GOAL OF THE EXERCISE: Extract precisely the lines that run from the line containing "This screenshot has height=676, width=1072." to the end of the records below, with both ends included and pictures omitted.

EXTRACTED INFORMATION:
=====

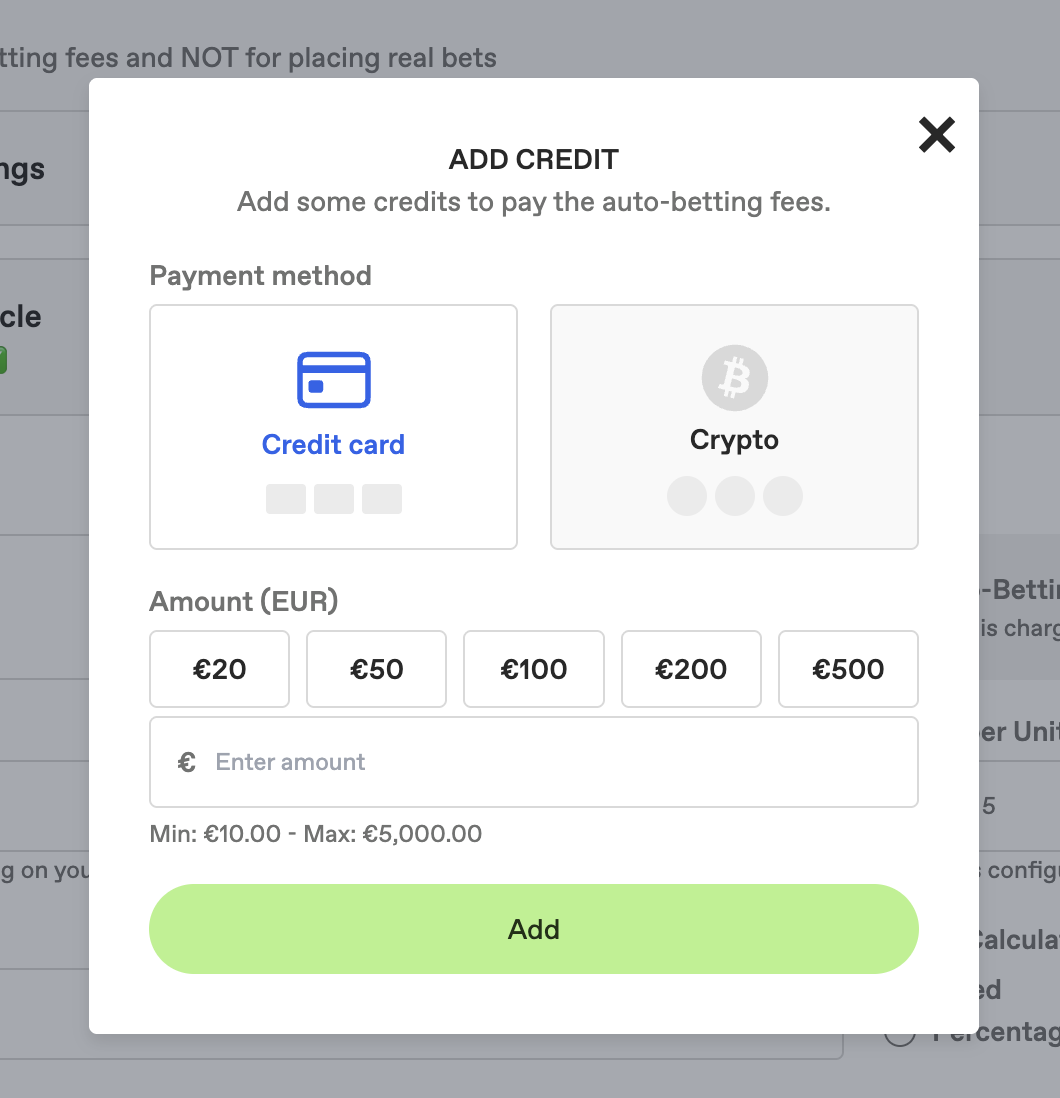This screenshot has width=1060, height=1098.
Task: Click the euro symbol in amount field
Action: pos(187,763)
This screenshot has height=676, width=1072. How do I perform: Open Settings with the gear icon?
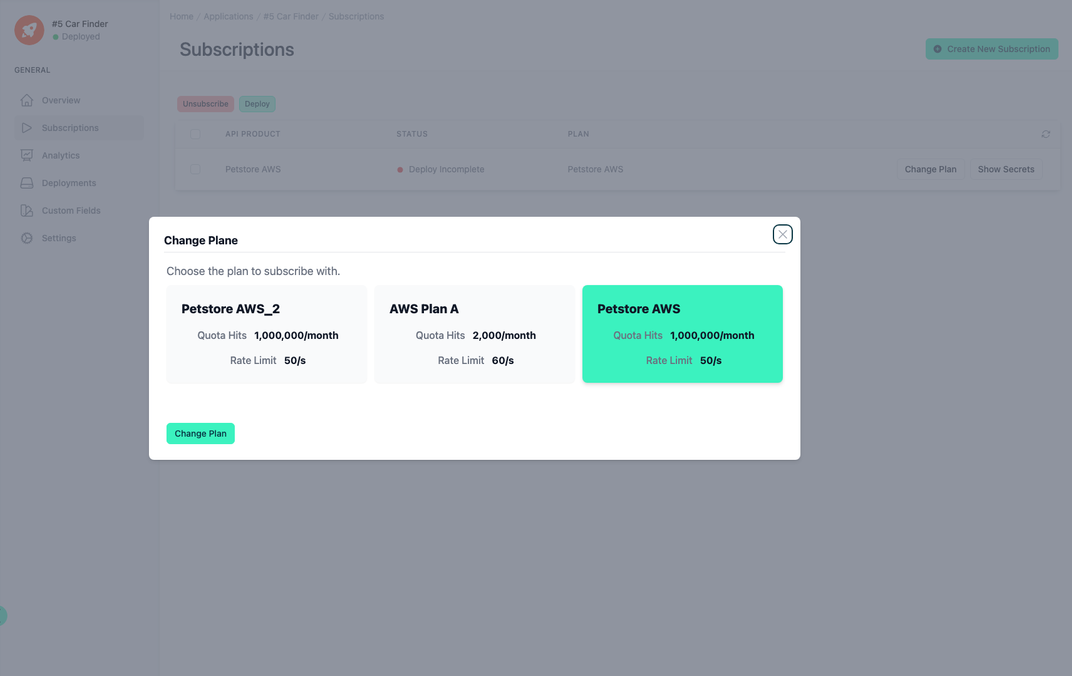click(27, 238)
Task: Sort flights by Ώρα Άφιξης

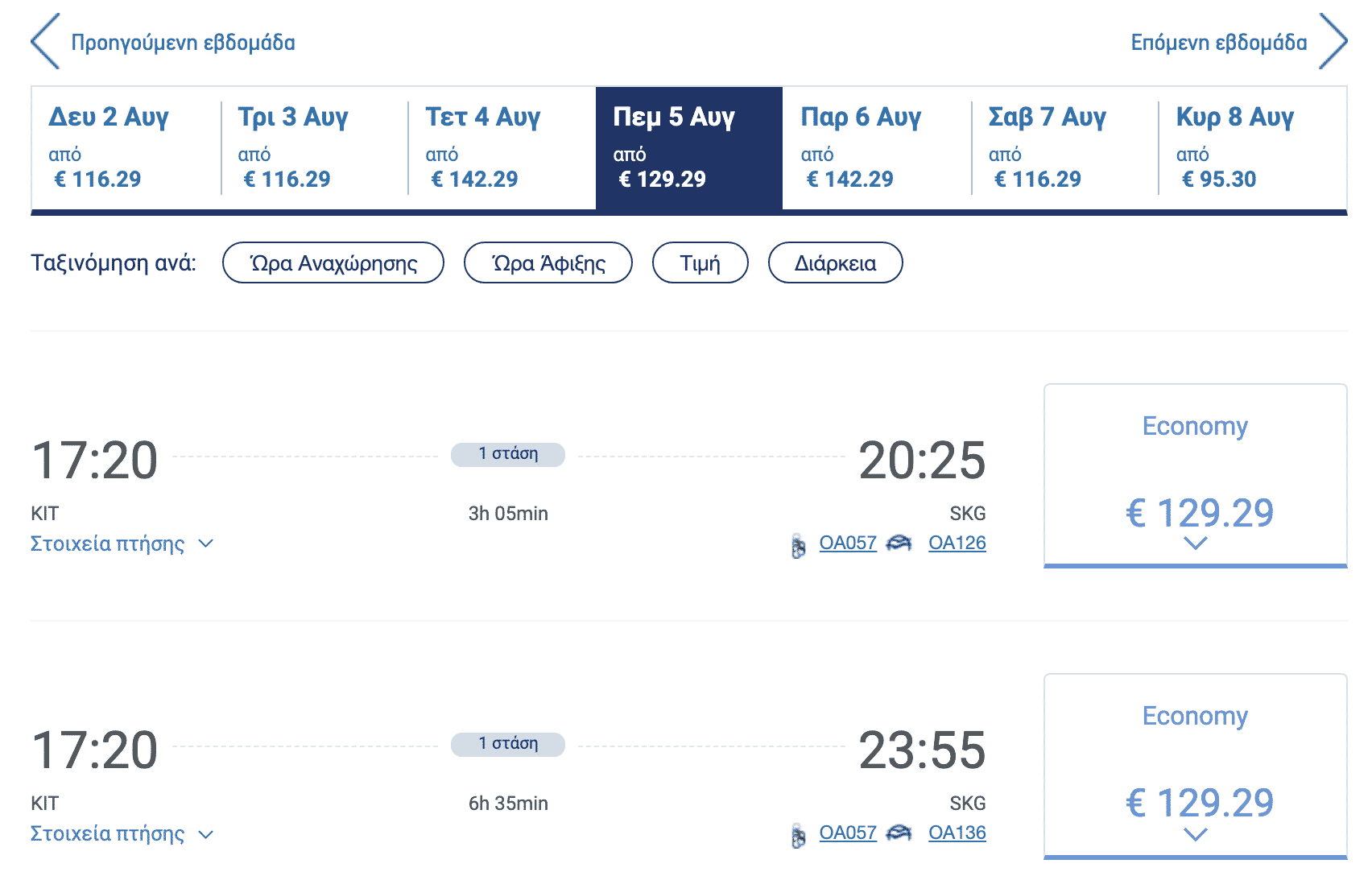Action: point(548,263)
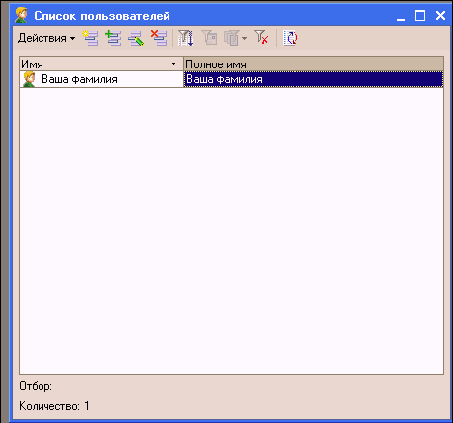Edit the current user with the pencil icon
The height and width of the screenshot is (423, 453).
136,38
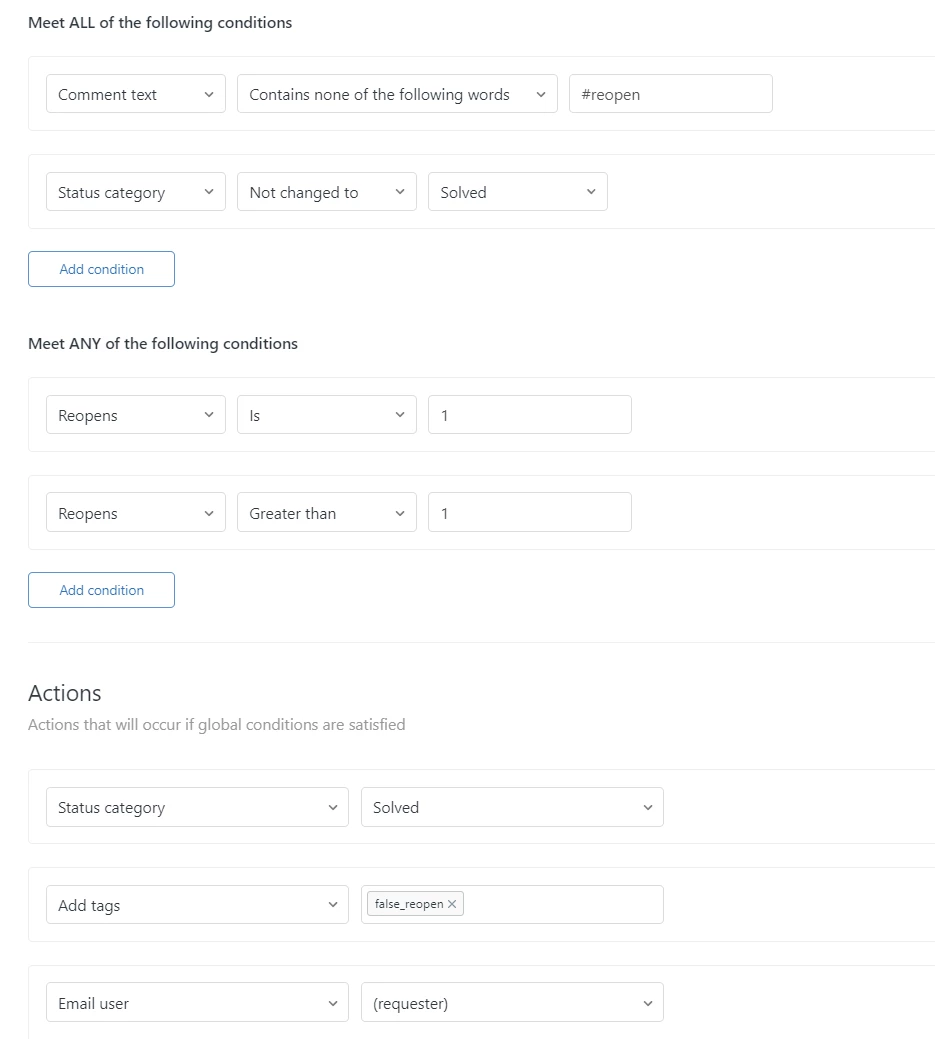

=====

RESPONSE TO THIS EXERCISE:
This screenshot has height=676, width=1072. How do I perform: Open Settings with the gear icon?
click(27, 238)
Task: Sort flights by Ώρα Άφιξης

Action: point(548,263)
Edit the current user with the pencil icon
The height and width of the screenshot is (423, 453).
136,38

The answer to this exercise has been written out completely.